On the National Research Council’s Geoengineering Report
The National Research Council recently put out a report on geoengineering as a way to moderate climate change. This report was sponsored by the National Academy of Sciences, U.S. intelligence community, National Aeronautics and Space Administration, National Oceanic and Atmospheric Administration, and U.S. Department of Energy. Thus, there is a lot of heft behind this report.
The University of Michigan’s Atmospheric Science Professor Joyce Penner served on the committee, so I saw an article on it in the UM University Record by Nicole Casal Moore that I thought was very well done. Here are some key excerpts, which I made into bullet points:
- Techniques to remove CO2 include restoring forests and adopting low-till farming—both of which trap carbon in plants and soils. Oceans could be seeded with iron to promote growth of CO2-consuming organisms. And carbon could be be sucked directly out of the air and injected underground.
- Methods to reflect sunlight include pumping sulfuric compounds into the stratosphere to, in essence, simulate a volcanic eruption; and spraying sea water mist or other finer-than-usual particles over the ocean.
- The scientists caution against dumping iron in the oceans, as the technical and environmental risks currently outweigh the benefits. Similarly, they warned against sunlight-reflecting approaches, also known as “albedo modification.”
- Even in its opposition to sunlight reflecting tactics, the committee still recommended more research into them, as it urged more study of all climate intervention possibilities. Penner was struck by this call to action.
- “U.S. agencies may have been reluctant to fund this area because of the sense of what we call ‘moral hazard'—that if you start down the road of doing this research you may end up relying on this or condoning this as a way of saving the planet from the cost of decreasing CO2 emissions,” Penner said. “But we’ve stated that decreasing emissions must go hand in hand with any climate intervention efforts.
- "We need to develop the knowledge base to allow informed decisions before these dangerous effects are upon us,” she said.
Comments: The big news is that the scientists on the committee reject the idea that we should avoid research into geoengineering for fear that such research is part of a slippery slope. However great the problems and disadvantages of certain techniques geoengineering, there are possible futures in which we might need them very badly. So we must risk knowing what we can about them rather than trying to keep ourselves in ignorance to prevent such techniques from being used.
Among the techniques, anything done on land–such as low-till farming and sequestration–hold no terrors. Human beings have modified the land for many centuries; and any reduction in carbon dioxide from such efforts just slows down our move into uncharted territory. But modifying the oceans or the clouds would take us into uncharted territory in yet other directions, and so is something we should go slow on.
Much of the harm of climate change may not be about global warming per se but about the fact that global warming will make the climate different in the future than it has been in the past. Entropically, to the extent that the places people live are adapted to the current climate, different tends to be worse until very substantial adjustment costs have been incurred. Modifying the clouds along the lines of some geoengineering proposals may make the Earth cooler, but is almost certain to cause the climate to be different from what it has been in the past, creating costs of climate change even if it arrests global warming.

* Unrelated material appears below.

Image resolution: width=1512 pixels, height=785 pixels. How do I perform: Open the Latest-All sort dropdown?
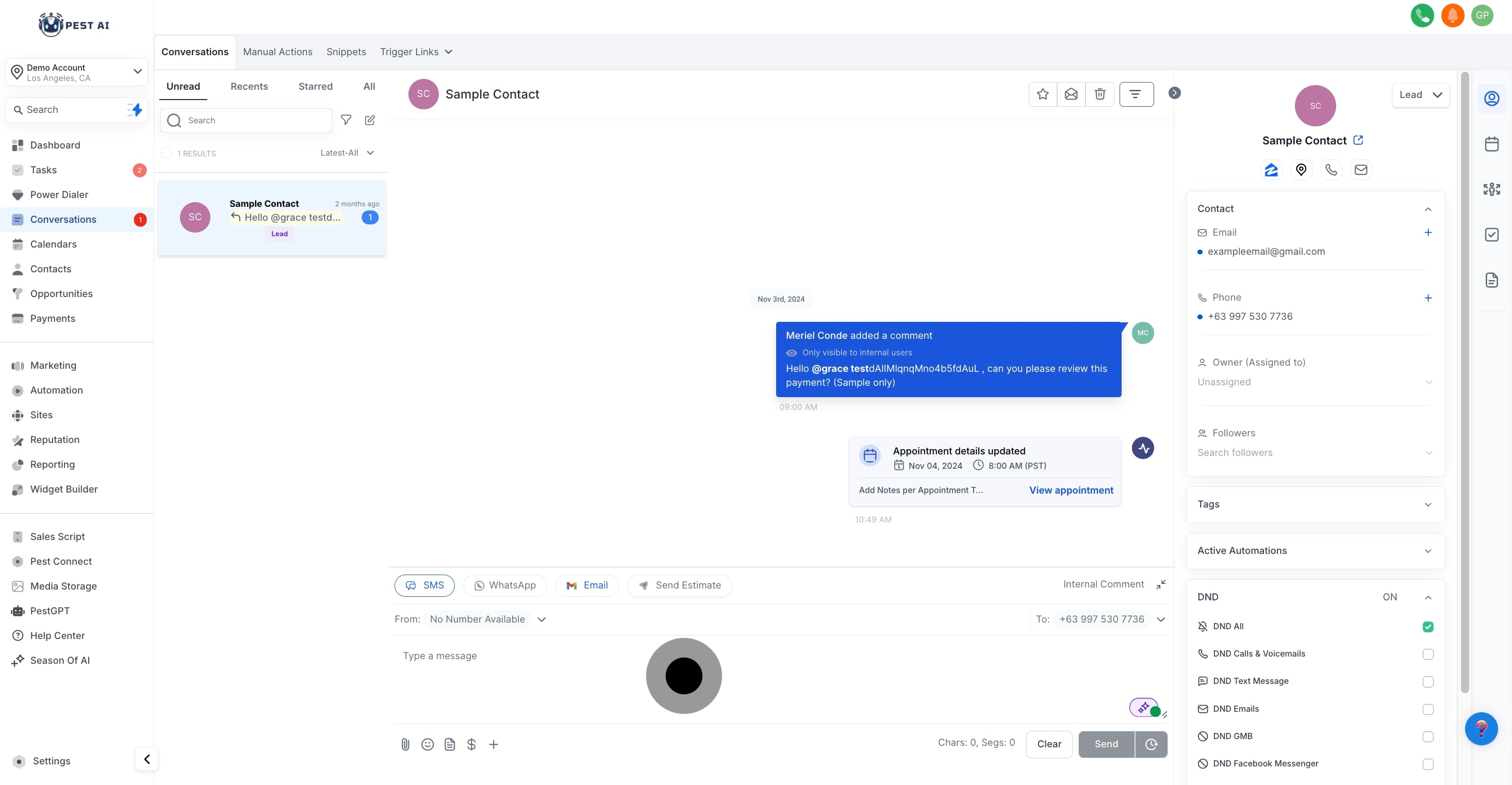[x=347, y=153]
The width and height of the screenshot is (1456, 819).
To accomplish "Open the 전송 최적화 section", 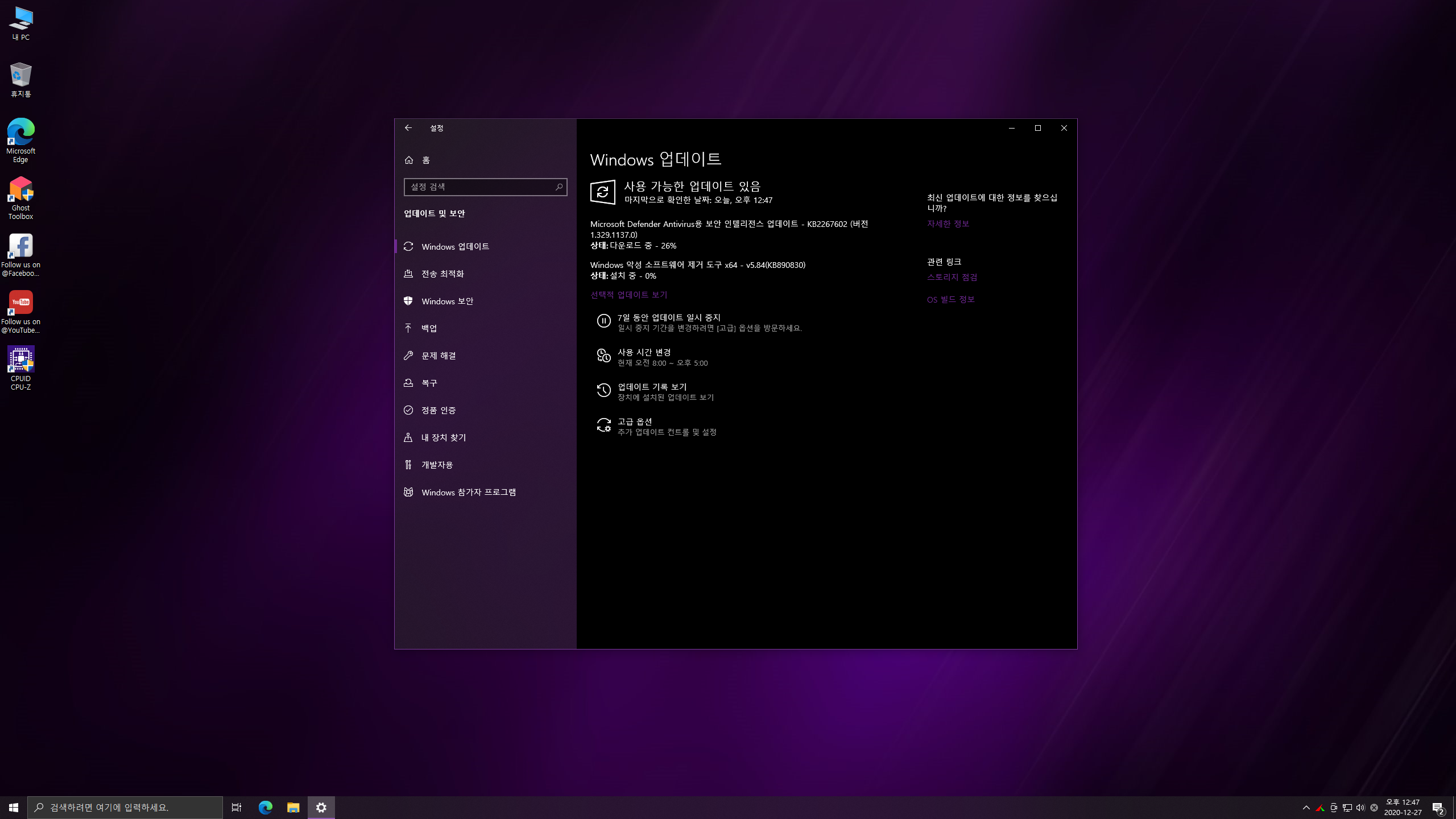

As for seeding the oceans with iron, this might have little effect on the climate other than through the desired reduction in carbon dioxide in the atmosphere, but it could easily have unforeseen effects on the ecology of the oceans. However, the acidification of the oceans from higher carbon dioxide concentrations is also taking us into uncharted territory for ocean ecologies. So seeding the ocean with iron to increase carbon dioxide takeup by ocean life could at some point be the safer course even for ocean ecologies. We may need to know how to make this judgment sooner than we would like. Hence the urgency of research.
Update: Nichol Brummer tweeted to say that he has a new website in beta on enhanced Olivine weathering to chemically combine carbon dioxide to form carbonate. This is a promising approach.